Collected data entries

━━━━━━━━━━━━━━━━

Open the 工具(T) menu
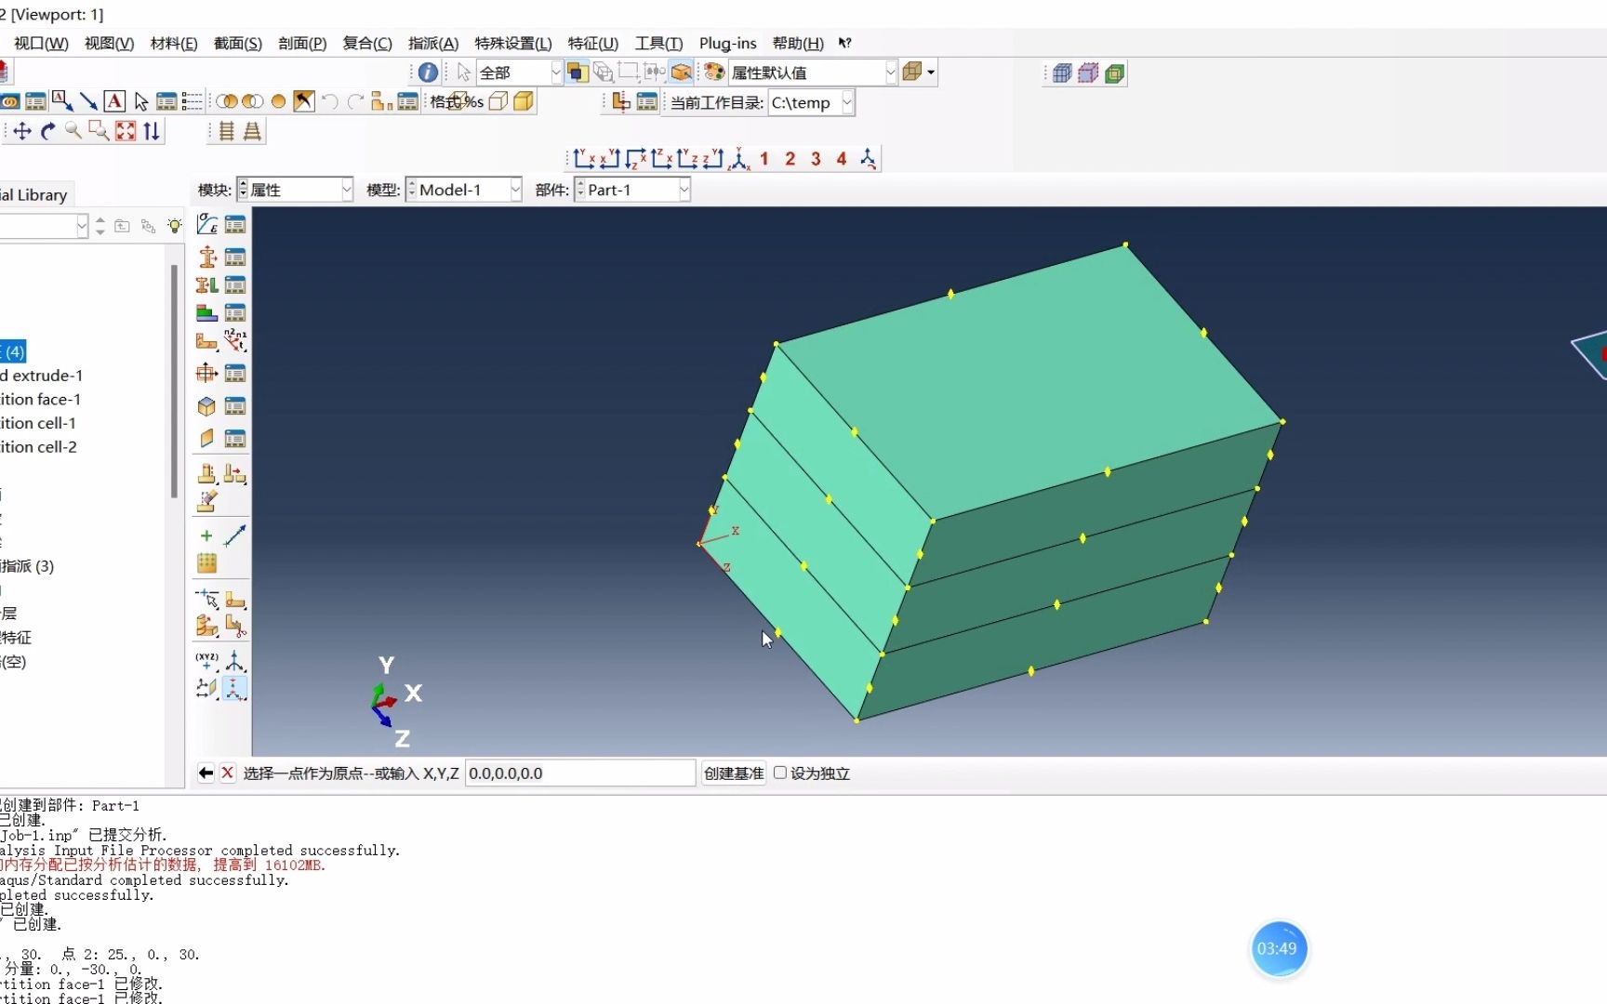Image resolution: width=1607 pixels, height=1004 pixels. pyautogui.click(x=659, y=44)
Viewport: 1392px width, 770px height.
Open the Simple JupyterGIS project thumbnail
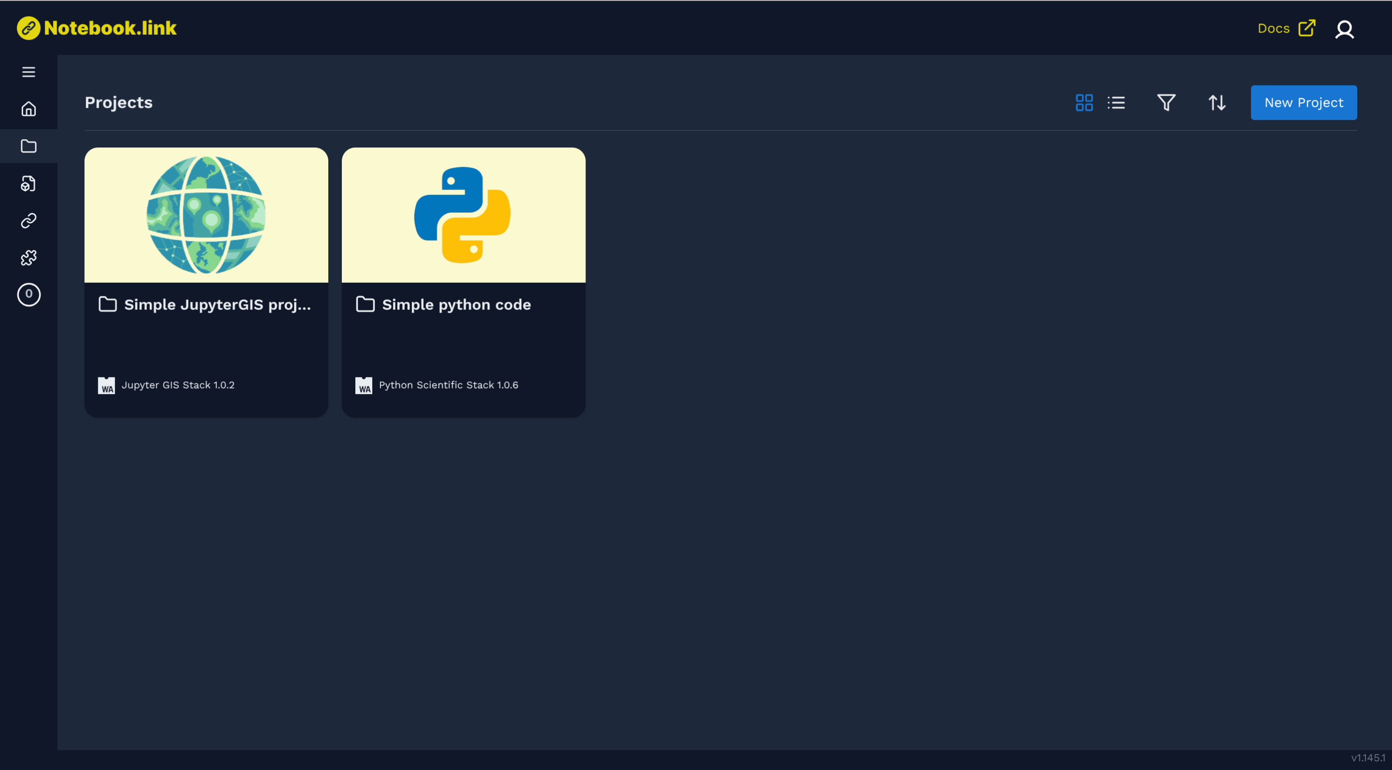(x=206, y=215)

━━━━━━━━━━━━━━━━

Write out every entry above exactly as it stands, minus the pictures.

• [Written response]:
Open the 工具(T) menu
Image resolution: width=1607 pixels, height=1004 pixels. pyautogui.click(x=659, y=44)
Viewport: 1392px width, 770px height.
Open the Simple JupyterGIS project thumbnail
(x=206, y=215)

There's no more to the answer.